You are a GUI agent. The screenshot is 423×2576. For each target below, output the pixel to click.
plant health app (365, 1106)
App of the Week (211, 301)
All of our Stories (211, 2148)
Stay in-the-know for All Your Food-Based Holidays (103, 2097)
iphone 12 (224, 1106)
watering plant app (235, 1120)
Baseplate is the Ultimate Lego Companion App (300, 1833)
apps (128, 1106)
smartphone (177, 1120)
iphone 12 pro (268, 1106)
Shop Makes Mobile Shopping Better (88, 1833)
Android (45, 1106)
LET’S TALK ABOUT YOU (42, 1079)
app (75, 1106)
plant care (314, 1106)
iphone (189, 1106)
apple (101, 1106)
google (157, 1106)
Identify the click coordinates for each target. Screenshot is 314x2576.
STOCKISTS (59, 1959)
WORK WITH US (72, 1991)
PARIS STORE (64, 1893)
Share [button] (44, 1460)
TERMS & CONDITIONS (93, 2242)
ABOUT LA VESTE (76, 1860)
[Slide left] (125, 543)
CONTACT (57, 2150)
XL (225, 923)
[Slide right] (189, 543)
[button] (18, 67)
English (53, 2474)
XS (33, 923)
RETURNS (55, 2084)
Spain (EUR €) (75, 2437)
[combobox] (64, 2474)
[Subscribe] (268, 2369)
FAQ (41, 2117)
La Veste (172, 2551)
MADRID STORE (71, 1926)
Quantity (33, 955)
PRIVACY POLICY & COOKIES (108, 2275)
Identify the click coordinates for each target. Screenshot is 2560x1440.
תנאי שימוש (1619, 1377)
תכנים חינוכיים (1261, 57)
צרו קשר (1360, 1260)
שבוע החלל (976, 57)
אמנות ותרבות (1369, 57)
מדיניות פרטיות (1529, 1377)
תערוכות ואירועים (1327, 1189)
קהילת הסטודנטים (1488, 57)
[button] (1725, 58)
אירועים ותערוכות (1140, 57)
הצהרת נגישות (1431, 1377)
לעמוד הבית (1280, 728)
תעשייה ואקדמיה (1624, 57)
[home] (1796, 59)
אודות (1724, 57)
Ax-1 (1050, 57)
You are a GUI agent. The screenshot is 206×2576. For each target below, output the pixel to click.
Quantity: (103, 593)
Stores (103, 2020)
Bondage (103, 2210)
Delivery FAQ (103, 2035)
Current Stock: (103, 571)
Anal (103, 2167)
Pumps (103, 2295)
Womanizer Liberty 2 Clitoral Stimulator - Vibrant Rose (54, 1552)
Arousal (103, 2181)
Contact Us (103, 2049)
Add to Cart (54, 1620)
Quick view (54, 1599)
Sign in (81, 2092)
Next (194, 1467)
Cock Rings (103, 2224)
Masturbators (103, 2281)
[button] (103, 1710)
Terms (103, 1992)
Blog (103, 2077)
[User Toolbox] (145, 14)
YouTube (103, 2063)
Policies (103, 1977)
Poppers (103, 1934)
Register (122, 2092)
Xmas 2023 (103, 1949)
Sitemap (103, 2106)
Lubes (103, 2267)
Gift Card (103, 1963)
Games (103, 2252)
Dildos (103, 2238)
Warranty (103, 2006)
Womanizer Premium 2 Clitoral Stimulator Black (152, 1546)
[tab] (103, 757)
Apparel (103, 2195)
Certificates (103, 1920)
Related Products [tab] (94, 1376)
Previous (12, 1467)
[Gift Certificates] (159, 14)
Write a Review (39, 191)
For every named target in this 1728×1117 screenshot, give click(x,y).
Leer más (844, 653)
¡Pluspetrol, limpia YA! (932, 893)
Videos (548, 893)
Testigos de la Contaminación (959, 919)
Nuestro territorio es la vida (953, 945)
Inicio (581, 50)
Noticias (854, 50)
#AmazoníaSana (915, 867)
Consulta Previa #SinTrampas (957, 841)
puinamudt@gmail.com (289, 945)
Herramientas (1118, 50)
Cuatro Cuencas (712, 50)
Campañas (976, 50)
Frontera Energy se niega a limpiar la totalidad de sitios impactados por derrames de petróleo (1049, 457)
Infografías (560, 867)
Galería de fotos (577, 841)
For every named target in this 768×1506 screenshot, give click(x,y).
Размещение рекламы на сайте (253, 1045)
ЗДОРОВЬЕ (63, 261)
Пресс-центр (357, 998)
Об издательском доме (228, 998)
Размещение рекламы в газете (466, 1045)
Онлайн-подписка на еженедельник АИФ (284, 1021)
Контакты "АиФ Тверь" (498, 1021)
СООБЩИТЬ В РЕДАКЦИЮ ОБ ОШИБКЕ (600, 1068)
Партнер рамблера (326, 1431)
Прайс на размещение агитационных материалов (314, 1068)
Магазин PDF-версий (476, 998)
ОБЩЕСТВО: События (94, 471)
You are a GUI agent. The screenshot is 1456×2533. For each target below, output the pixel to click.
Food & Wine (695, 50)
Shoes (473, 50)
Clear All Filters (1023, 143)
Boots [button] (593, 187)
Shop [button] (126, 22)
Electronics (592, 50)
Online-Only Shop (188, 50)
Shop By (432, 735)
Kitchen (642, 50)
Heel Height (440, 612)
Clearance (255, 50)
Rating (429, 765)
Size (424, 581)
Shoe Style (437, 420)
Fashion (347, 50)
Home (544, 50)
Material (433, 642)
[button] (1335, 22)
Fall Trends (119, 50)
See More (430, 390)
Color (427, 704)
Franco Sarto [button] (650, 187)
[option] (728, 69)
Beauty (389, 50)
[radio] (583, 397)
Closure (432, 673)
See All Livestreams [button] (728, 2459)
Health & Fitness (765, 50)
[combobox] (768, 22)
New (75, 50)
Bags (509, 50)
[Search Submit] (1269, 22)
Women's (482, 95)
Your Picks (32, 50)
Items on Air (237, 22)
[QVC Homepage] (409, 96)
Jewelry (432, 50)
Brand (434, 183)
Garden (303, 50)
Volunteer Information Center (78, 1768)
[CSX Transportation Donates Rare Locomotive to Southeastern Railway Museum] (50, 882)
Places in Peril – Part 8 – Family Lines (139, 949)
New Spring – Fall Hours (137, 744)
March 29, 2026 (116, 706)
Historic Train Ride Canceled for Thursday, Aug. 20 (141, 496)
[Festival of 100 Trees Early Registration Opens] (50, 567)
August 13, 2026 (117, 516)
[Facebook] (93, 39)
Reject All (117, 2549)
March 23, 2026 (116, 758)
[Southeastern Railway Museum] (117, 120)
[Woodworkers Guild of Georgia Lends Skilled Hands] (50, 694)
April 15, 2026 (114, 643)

* * * * *

TASK DESCRIPTION:
Write out all the entries exactly.

RESULT FOR THIS EXERCISE:
You are a GUI agent. The screenshot is 423×2576. For each target below, output the pixel to click.
plant health app (365, 1106)
App of the Week (211, 301)
All of our Stories (211, 2148)
Stay in-the-know for All Your Food-Based Holidays (103, 2097)
iphone 12 (224, 1106)
watering plant app (235, 1120)
Baseplate is the Ultimate Lego Companion App (300, 1833)
apps (128, 1106)
smartphone (177, 1120)
iphone 12 pro (268, 1106)
Shop Makes Mobile Shopping Better (88, 1833)
Android (45, 1106)
LET’S TALK ABOUT YOU (42, 1079)
app (75, 1106)
plant care (314, 1106)
iphone (189, 1106)
apple (101, 1106)
google (157, 1106)
Identify the click coordinates for each target. Screenshot is 314x2576.
STOCKISTS (59, 1959)
WORK WITH US (72, 1991)
PARIS STORE (64, 1893)
Share [button] (44, 1460)
TERMS & CONDITIONS (93, 2242)
ABOUT LA VESTE (76, 1860)
[Slide left] (125, 543)
CONTACT (57, 2150)
XL (225, 923)
[Slide right] (189, 543)
[button] (18, 67)
English (53, 2474)
XS (33, 923)
RETURNS (55, 2084)
Spain (EUR €) (75, 2437)
[combobox] (64, 2474)
[Subscribe] (268, 2369)
FAQ (41, 2117)
La Veste (172, 2551)
MADRID STORE (71, 1926)
Quantity (33, 955)
PRIVACY POLICY & COOKIES (108, 2275)
Identify the click coordinates for each target. Screenshot is 2560x1440.
תנאי שימוש (1619, 1377)
תכנים חינוכיים (1261, 57)
צרו קשר (1360, 1260)
שבוע החלל (976, 57)
אמנות ותרבות (1369, 57)
מדיניות פרטיות (1529, 1377)
תערוכות ואירועים (1327, 1189)
קהילת הסטודנטים (1488, 57)
[button] (1725, 58)
אירועים ותערוכות (1140, 57)
הצהרת נגישות (1431, 1377)
לעמוד הבית (1280, 728)
תעשייה ואקדמיה (1624, 57)
[home] (1796, 59)
אודות (1724, 57)
Ax-1 (1050, 57)
You are a GUI agent. The screenshot is 206×2576. For each target below, output the pixel to click.
Quantity: (103, 593)
Stores (103, 2020)
Bondage (103, 2210)
Delivery FAQ (103, 2035)
Current Stock: (103, 571)
Anal (103, 2167)
Pumps (103, 2295)
Womanizer Liberty 2 Clitoral Stimulator - Vibrant Rose (54, 1552)
Arousal (103, 2181)
Contact Us (103, 2049)
Add to Cart (54, 1620)
Quick view (54, 1599)
Sign in (81, 2092)
Next (194, 1467)
Cock Rings (103, 2224)
Masturbators (103, 2281)
[button] (103, 1710)
Terms (103, 1992)
Blog (103, 2077)
[User Toolbox] (145, 14)
YouTube (103, 2063)
Policies (103, 1977)
Poppers (103, 1934)
Register (122, 2092)
Xmas 2023 (103, 1949)
Sitemap (103, 2106)
Lubes (103, 2267)
Gift Card (103, 1963)
Games (103, 2252)
Dildos (103, 2238)
Warranty (103, 2006)
Womanizer Premium 2 Clitoral Stimulator Black (152, 1546)
[tab] (103, 757)
Apparel (103, 2195)
Certificates (103, 1920)
Related Products [tab] (94, 1376)
Previous (12, 1467)
[Gift Certificates] (159, 14)
Write a Review (39, 191)
For every named target in this 1728×1117 screenshot, give click(x,y).
Leer más (844, 653)
¡Pluspetrol, limpia YA! (932, 893)
Videos (548, 893)
Testigos de la Contaminación (959, 919)
Nuestro territorio es la vida (953, 945)
Inicio (581, 50)
Noticias (854, 50)
#AmazoníaSana (915, 867)
Consulta Previa #SinTrampas (957, 841)
puinamudt@gmail.com (289, 945)
Herramientas (1118, 50)
Cuatro Cuencas (712, 50)
Campañas (976, 50)
Frontera Energy se niega a limpiar la totalidad de sitios impactados por derrames de petróleo (1049, 457)
Infografías (560, 867)
Galería de fotos (577, 841)
For every named target in this 768×1506 screenshot, give click(x,y).
Размещение рекламы на сайте (253, 1045)
ЗДОРОВЬЕ (63, 261)
Пресс-центр (357, 998)
Об издательском доме (228, 998)
Размещение рекламы в газете (466, 1045)
Онлайн-подписка на еженедельник АИФ (284, 1021)
Контакты "АиФ Тверь" (498, 1021)
СООБЩИТЬ В РЕДАКЦИЮ ОБ ОШИБКЕ (600, 1068)
Партнер рамблера (326, 1431)
Прайс на размещение агитационных материалов (314, 1068)
Магазин PDF-версий (476, 998)
ОБЩЕСТВО: События (94, 471)
You are a GUI agent. The screenshot is 1456×2533. For each target below, output the pixel to click.
Food & Wine (695, 50)
Shoes (473, 50)
Clear All Filters (1023, 143)
Boots [button] (593, 187)
Shop [button] (126, 22)
Electronics (592, 50)
Online-Only Shop (188, 50)
Shop By (432, 735)
Kitchen (642, 50)
Heel Height (440, 612)
Clearance (255, 50)
Rating (429, 765)
Size (424, 581)
Shoe Style (437, 420)
Fashion (347, 50)
Home (544, 50)
Material (433, 642)
[button] (1335, 22)
Fall Trends (119, 50)
See More (430, 390)
Color (427, 704)
Franco Sarto [button] (650, 187)
[option] (728, 69)
Beauty (389, 50)
[radio] (583, 397)
Closure (432, 673)
See All Livestreams [button] (728, 2459)
Health & Fitness (765, 50)
[combobox] (768, 22)
New (75, 50)
Bags (509, 50)
[Search Submit] (1269, 22)
Women's (482, 95)
Your Picks (32, 50)
Items on Air (237, 22)
[QVC Homepage] (409, 96)
Jewelry (432, 50)
Brand (434, 183)
Garden (303, 50)
Volunteer Information Center (78, 1768)
[CSX Transportation Donates Rare Locomotive to Southeastern Railway Museum] (50, 882)
Places in Peril – Part 8 – Family Lines (139, 949)
New Spring – Fall Hours (137, 744)
March 29, 2026 (116, 706)
Historic Train Ride Canceled for Thursday, Aug. 20 (141, 496)
[Festival of 100 Trees Early Registration Opens] (50, 567)
August 13, 2026 (117, 516)
[Facebook] (93, 39)
Reject All (117, 2549)
March 23, 2026 (116, 758)
[Southeastern Railway Museum] (117, 120)
[Woodworkers Guild of Georgia Lends Skilled Hands] (50, 694)
April 15, 2026 (114, 643)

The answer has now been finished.